- Sharag Location within Iran
- Coordinates: 26°01′25″N 61°04′10″E﻿ / ﻿26.02361°N 61.06944°E
- Country: Iran
- Province: Sistan and Baluchestan
- County: Qasr-e Qand
- District: Talang
- Rural District: Sharak

Population (2016)
- • Total: 942
- Time zone: UTC+3:30 (IRST)

= Sharag =

Village in Sistan and Baluchestan province, Iran

Sharag (شارگ) (Note: Also romanized as Shārag; also known as Qal‘eh-ye Shārak and Shārak) is a village in, and the capital of, Sharak Rural District of Talang District, Qasr-e Qand County, Sistan and Baluchestan province, Iran.

==Demographics==
===Population===
At the time of the 2006 National Census, the village's population was 1,058 in 218 households, when it was in Talang Rural District of Polan District, Chabahar County.

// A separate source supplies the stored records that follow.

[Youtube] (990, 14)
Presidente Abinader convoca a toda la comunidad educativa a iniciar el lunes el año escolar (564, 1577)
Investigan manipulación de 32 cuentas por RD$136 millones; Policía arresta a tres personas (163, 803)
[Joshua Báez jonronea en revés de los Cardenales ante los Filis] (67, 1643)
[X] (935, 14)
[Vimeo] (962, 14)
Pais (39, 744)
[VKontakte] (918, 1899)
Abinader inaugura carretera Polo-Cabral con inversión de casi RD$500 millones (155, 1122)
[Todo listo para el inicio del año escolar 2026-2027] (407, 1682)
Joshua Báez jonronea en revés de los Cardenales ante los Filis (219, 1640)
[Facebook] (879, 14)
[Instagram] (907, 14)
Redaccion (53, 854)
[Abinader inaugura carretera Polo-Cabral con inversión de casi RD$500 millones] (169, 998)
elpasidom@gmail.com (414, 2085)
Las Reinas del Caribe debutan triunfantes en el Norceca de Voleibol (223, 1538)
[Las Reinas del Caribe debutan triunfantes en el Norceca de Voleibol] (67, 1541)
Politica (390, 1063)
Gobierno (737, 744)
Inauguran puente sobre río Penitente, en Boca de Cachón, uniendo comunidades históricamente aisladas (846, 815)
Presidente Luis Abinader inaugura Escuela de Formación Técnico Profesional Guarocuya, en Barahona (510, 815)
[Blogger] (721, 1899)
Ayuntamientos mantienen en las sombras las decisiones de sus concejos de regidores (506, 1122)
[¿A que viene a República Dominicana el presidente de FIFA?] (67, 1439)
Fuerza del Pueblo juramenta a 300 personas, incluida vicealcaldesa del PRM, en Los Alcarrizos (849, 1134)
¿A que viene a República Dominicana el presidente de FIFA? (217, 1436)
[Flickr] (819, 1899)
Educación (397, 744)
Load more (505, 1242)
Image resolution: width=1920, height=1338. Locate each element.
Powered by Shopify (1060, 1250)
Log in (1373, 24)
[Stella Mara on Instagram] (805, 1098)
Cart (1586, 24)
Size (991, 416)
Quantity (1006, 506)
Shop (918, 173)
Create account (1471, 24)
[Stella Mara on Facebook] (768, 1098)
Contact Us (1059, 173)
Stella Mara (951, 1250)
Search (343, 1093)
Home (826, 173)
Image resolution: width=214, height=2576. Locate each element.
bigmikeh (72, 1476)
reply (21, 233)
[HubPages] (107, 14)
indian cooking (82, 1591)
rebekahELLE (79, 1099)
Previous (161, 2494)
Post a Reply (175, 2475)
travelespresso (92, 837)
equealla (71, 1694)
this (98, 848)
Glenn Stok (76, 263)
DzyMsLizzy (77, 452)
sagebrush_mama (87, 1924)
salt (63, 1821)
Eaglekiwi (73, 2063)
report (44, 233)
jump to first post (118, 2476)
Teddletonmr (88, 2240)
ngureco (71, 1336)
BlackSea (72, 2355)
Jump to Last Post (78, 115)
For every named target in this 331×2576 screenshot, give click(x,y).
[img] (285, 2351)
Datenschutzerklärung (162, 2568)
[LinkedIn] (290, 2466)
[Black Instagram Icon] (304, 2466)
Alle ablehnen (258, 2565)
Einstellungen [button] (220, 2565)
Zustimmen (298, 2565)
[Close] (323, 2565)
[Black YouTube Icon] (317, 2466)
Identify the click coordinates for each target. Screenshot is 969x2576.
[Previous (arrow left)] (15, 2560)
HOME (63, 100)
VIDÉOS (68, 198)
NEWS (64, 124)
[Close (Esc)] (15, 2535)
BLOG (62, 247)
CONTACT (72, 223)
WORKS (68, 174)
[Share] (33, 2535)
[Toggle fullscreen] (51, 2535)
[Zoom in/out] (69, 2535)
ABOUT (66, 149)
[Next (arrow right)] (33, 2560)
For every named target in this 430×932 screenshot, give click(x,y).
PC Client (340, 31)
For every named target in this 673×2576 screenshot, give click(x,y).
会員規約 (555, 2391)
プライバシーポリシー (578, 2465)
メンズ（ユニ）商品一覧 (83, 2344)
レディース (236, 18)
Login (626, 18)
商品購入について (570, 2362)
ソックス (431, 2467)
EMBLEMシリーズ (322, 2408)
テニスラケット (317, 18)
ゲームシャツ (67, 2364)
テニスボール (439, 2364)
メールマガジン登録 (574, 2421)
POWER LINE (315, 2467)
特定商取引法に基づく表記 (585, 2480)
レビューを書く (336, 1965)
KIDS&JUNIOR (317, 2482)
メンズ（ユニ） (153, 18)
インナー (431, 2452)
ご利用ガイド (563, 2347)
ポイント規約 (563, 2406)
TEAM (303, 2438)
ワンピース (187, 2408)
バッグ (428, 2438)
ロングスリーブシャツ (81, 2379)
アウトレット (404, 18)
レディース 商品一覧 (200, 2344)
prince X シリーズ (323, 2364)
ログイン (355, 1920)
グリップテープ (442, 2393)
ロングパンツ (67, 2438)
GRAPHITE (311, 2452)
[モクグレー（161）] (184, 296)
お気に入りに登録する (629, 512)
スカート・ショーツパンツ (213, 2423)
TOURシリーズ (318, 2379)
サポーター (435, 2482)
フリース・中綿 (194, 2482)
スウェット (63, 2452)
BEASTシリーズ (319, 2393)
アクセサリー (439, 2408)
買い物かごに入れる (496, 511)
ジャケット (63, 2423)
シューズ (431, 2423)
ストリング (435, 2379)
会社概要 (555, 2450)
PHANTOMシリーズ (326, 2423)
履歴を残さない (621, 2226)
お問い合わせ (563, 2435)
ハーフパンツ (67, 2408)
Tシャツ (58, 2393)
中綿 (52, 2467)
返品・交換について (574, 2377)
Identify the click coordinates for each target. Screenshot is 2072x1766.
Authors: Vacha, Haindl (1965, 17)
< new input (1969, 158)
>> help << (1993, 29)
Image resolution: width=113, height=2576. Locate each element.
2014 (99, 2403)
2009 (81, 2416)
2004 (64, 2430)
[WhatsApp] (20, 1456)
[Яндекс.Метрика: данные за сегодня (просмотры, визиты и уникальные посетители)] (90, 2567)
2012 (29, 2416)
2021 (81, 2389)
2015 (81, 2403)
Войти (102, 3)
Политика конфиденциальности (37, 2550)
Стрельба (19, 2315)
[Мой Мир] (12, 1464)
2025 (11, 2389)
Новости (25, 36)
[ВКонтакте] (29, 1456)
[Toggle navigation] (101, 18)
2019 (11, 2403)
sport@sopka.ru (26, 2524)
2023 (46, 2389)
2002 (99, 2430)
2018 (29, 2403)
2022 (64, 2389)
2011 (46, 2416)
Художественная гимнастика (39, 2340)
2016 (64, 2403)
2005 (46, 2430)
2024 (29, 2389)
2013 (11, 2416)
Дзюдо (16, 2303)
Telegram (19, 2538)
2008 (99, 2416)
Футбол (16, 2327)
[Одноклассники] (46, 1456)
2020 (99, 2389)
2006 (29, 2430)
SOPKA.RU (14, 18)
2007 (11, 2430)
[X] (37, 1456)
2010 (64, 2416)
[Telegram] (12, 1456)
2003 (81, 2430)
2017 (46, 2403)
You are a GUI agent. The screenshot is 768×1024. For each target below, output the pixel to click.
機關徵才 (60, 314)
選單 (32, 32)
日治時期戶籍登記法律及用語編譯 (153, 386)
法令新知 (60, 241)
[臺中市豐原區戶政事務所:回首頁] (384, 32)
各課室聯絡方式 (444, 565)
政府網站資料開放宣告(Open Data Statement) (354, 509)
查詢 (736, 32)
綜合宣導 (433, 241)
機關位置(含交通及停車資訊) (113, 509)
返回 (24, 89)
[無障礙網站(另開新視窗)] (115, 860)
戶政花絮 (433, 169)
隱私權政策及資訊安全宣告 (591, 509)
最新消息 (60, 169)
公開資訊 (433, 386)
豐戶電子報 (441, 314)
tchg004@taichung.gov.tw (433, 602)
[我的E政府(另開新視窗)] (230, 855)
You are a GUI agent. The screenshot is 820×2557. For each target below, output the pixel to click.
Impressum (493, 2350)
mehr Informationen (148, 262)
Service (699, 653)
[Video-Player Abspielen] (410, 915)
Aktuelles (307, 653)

The following census in 2011 counted 701 people in 165 households. The 2016 census measured the population of the village as 942 people in 267 households, by which time the rural district had been separated from the county in the establishment of Qasr-e Qand County and transferred to the new Talang District. Sharag was transferred to Sharak Rural District created in the district.